(Beginning of RECORDS SHOWN)
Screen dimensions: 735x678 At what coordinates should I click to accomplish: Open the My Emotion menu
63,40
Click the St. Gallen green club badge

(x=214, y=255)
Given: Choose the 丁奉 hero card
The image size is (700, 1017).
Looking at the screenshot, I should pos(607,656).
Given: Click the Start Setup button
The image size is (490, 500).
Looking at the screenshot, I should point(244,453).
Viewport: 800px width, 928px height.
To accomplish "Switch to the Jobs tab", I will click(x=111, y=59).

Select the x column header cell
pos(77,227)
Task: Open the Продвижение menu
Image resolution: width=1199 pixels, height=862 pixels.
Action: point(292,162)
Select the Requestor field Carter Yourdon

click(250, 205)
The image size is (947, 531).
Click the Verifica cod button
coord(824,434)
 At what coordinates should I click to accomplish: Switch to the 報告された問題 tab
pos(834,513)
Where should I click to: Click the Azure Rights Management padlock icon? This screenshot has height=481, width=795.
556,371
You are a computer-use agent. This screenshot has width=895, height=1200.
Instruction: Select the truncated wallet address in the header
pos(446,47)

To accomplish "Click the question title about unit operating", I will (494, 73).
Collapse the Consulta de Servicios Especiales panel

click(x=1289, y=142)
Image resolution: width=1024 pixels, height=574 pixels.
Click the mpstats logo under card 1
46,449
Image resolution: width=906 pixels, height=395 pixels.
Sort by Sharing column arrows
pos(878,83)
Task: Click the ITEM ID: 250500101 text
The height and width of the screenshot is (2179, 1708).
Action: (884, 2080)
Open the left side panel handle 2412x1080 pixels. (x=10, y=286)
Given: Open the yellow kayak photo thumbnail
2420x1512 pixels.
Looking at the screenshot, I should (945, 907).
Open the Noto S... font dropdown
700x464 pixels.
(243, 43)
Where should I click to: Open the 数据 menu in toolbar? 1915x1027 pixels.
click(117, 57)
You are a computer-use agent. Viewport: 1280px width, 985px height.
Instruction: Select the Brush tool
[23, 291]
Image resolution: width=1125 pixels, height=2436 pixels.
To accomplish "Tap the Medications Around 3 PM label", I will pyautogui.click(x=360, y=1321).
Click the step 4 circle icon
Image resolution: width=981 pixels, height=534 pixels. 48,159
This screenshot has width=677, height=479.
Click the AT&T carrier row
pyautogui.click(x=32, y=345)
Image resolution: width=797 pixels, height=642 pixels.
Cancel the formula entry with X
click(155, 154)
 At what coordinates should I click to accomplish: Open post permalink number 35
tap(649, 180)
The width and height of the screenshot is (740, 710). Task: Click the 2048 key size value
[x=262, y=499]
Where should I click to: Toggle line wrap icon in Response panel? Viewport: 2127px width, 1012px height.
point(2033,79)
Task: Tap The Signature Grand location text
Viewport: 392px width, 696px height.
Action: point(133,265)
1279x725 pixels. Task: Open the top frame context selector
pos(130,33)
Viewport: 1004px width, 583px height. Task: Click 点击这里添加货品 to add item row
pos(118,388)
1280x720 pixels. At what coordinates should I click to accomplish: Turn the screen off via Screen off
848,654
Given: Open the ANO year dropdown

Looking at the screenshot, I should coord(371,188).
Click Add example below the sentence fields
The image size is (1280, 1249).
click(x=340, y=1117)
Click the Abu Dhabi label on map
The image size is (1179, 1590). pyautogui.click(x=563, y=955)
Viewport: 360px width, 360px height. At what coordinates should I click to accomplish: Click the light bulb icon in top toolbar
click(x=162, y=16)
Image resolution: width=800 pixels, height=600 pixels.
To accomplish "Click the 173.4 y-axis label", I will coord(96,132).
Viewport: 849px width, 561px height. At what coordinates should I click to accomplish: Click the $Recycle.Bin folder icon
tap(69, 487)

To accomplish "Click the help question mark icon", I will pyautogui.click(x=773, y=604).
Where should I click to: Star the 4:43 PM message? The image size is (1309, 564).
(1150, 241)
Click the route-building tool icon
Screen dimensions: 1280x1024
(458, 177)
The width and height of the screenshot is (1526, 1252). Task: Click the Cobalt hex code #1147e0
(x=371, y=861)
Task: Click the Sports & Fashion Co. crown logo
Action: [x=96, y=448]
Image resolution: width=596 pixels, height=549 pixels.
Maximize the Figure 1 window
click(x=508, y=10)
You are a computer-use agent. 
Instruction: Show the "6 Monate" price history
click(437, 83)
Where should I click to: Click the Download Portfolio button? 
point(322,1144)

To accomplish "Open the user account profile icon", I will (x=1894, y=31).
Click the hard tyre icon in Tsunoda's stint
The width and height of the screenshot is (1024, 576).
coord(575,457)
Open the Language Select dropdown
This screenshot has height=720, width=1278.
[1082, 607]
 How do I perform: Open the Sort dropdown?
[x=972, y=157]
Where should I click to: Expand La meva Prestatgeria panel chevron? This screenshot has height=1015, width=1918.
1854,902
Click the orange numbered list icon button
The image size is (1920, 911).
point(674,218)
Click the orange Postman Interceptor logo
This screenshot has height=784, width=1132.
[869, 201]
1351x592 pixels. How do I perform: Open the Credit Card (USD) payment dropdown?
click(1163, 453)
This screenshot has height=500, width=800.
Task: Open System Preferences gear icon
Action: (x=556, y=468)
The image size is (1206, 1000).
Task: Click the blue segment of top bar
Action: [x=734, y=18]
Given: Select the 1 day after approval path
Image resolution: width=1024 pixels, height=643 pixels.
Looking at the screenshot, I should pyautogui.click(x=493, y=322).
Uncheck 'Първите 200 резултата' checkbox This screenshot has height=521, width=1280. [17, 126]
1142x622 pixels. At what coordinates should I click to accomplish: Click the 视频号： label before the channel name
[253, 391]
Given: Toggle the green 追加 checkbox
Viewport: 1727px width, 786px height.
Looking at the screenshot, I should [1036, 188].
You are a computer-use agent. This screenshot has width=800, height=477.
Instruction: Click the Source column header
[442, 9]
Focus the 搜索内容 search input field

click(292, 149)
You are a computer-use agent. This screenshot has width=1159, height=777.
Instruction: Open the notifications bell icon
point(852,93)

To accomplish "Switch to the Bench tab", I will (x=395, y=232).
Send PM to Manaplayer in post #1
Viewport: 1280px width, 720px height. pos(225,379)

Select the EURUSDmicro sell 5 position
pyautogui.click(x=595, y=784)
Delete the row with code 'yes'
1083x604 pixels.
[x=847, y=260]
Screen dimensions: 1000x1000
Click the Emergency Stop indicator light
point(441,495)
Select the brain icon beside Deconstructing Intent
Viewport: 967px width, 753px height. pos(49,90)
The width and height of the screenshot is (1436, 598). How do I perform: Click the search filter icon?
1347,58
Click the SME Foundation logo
(End of RECORDS SHOWN)
- TASK REQUIREMENTS -
Every record above should be written out exactly.

- REPLY TO THE EXERCISE -
Screen dimensions: 735x678 At what coordinates should I click to accomplish: Open the My Emotion menu
63,40
Click the St. Gallen green club badge

(x=214, y=255)
Given: Choose the 丁奉 hero card
The image size is (700, 1017).
Looking at the screenshot, I should pos(607,656).
Given: Click the Start Setup button
The image size is (490, 500).
Looking at the screenshot, I should point(244,453).
Viewport: 800px width, 928px height.
To accomplish "Switch to the Jobs tab", I will click(x=111, y=59).

Select the x column header cell
pos(77,227)
Task: Open the Продвижение menu
Image resolution: width=1199 pixels, height=862 pixels.
Action: point(292,162)
Select the Requestor field Carter Yourdon

click(250, 205)
The image size is (947, 531).
Click the Verifica cod button
coord(824,434)
 At what coordinates should I click to accomplish: Switch to the 報告された問題 tab
pos(834,513)
Where should I click to: Click the Azure Rights Management padlock icon? This screenshot has height=481, width=795.
556,371
You are a computer-use agent. This screenshot has width=895, height=1200.
Instruction: Select the truncated wallet address in the header
pos(446,47)

To accomplish "Click the question title about unit operating", I will (494, 73).
Collapse the Consulta de Servicios Especiales panel

click(x=1289, y=142)
Image resolution: width=1024 pixels, height=574 pixels.
Click the mpstats logo under card 1
46,449
Image resolution: width=906 pixels, height=395 pixels.
Sort by Sharing column arrows
pos(878,83)
Task: Click the ITEM ID: 250500101 text
The height and width of the screenshot is (2179, 1708).
Action: (884, 2080)
Open the left side panel handle 2412x1080 pixels. (x=10, y=286)
Given: Open the yellow kayak photo thumbnail
2420x1512 pixels.
Looking at the screenshot, I should (945, 907).
Open the Noto S... font dropdown
700x464 pixels.
(243, 43)
Where should I click to: Open the 数据 menu in toolbar? 1915x1027 pixels.
click(117, 57)
You are a computer-use agent. Viewport: 1280px width, 985px height.
Instruction: Select the Brush tool
[23, 291]
Image resolution: width=1125 pixels, height=2436 pixels.
To accomplish "Tap the Medications Around 3 PM label", I will pyautogui.click(x=360, y=1321).
Click the step 4 circle icon
Image resolution: width=981 pixels, height=534 pixels. 48,159
This screenshot has width=677, height=479.
Click the AT&T carrier row
pyautogui.click(x=32, y=345)
Image resolution: width=797 pixels, height=642 pixels.
Cancel the formula entry with X
click(155, 154)
 At what coordinates should I click to accomplish: Open post permalink number 35
tap(649, 180)
The width and height of the screenshot is (740, 710). Task: Click the 2048 key size value
[x=262, y=499]
Where should I click to: Toggle line wrap icon in Response panel? Viewport: 2127px width, 1012px height.
point(2033,79)
Task: Tap The Signature Grand location text
Viewport: 392px width, 696px height.
Action: point(133,265)
1279x725 pixels. Task: Open the top frame context selector
pos(130,33)
Viewport: 1004px width, 583px height. Task: Click 点击这里添加货品 to add item row
pos(118,388)
1280x720 pixels. At what coordinates should I click to accomplish: Turn the screen off via Screen off
848,654
Given: Open the ANO year dropdown

Looking at the screenshot, I should coord(371,188).
Click Add example below the sentence fields
The image size is (1280, 1249).
click(x=340, y=1117)
Click the Abu Dhabi label on map
The image size is (1179, 1590). pyautogui.click(x=563, y=955)
Viewport: 360px width, 360px height. At what coordinates should I click to accomplish: Click the light bulb icon in top toolbar
click(x=162, y=16)
Image resolution: width=800 pixels, height=600 pixels.
To accomplish "Click the 173.4 y-axis label", I will coord(96,132).
Viewport: 849px width, 561px height. At what coordinates should I click to accomplish: Click the $Recycle.Bin folder icon
tap(69, 487)

To accomplish "Click the help question mark icon", I will pyautogui.click(x=773, y=604).
Where should I click to: Star the 4:43 PM message? The image size is (1309, 564).
(1150, 241)
Click the route-building tool icon
Screen dimensions: 1280x1024
(458, 177)
The width and height of the screenshot is (1526, 1252). Task: Click the Cobalt hex code #1147e0
(x=371, y=861)
Task: Click the Sports & Fashion Co. crown logo
Action: [x=96, y=448]
Image resolution: width=596 pixels, height=549 pixels.
Maximize the Figure 1 window
click(x=508, y=10)
You are a computer-use agent. 
Instruction: Show the "6 Monate" price history
click(437, 83)
Where should I click to: Click the Download Portfolio button? 
point(322,1144)

To accomplish "Open the user account profile icon", I will (x=1894, y=31).
Click the hard tyre icon in Tsunoda's stint
The width and height of the screenshot is (1024, 576).
coord(575,457)
Open the Language Select dropdown
This screenshot has height=720, width=1278.
[1082, 607]
 How do I perform: Open the Sort dropdown?
[x=972, y=157]
Where should I click to: Expand La meva Prestatgeria panel chevron? This screenshot has height=1015, width=1918.
1854,902
Click the orange numbered list icon button
The image size is (1920, 911).
point(674,218)
Click the orange Postman Interceptor logo
This screenshot has height=784, width=1132.
[869, 201]
1351x592 pixels. How do I perform: Open the Credit Card (USD) payment dropdown?
click(1163, 453)
This screenshot has height=500, width=800.
Task: Open System Preferences gear icon
Action: (x=556, y=468)
The image size is (1206, 1000).
Task: Click the blue segment of top bar
Action: [x=734, y=18]
Given: Select the 1 day after approval path
Image resolution: width=1024 pixels, height=643 pixels.
Looking at the screenshot, I should pyautogui.click(x=493, y=322).
Uncheck 'Първите 200 резултата' checkbox This screenshot has height=521, width=1280. [17, 126]
1142x622 pixels. At what coordinates should I click to accomplish: Click the 视频号： label before the channel name
[253, 391]
Given: Toggle the green 追加 checkbox
Viewport: 1727px width, 786px height.
Looking at the screenshot, I should [1036, 188].
You are a computer-use agent. This screenshot has width=800, height=477.
Instruction: Click the Source column header
[442, 9]
Focus the 搜索内容 search input field

click(292, 149)
You are a computer-use agent. This screenshot has width=1159, height=777.
Instruction: Open the notifications bell icon
point(852,93)

To accomplish "Switch to the Bench tab", I will (x=395, y=232).
Send PM to Manaplayer in post #1
Viewport: 1280px width, 720px height. pos(225,379)

Select the EURUSDmicro sell 5 position
pyautogui.click(x=595, y=784)
Delete the row with code 'yes'
1083x604 pixels.
[x=847, y=260]
Screen dimensions: 1000x1000
Click the Emergency Stop indicator light
point(441,495)
Select the brain icon beside Deconstructing Intent
Viewport: 967px width, 753px height. pos(49,90)
The width and height of the screenshot is (1436, 598). How do I perform: Click the search filter icon?
1347,58
Click the SME Foundation logo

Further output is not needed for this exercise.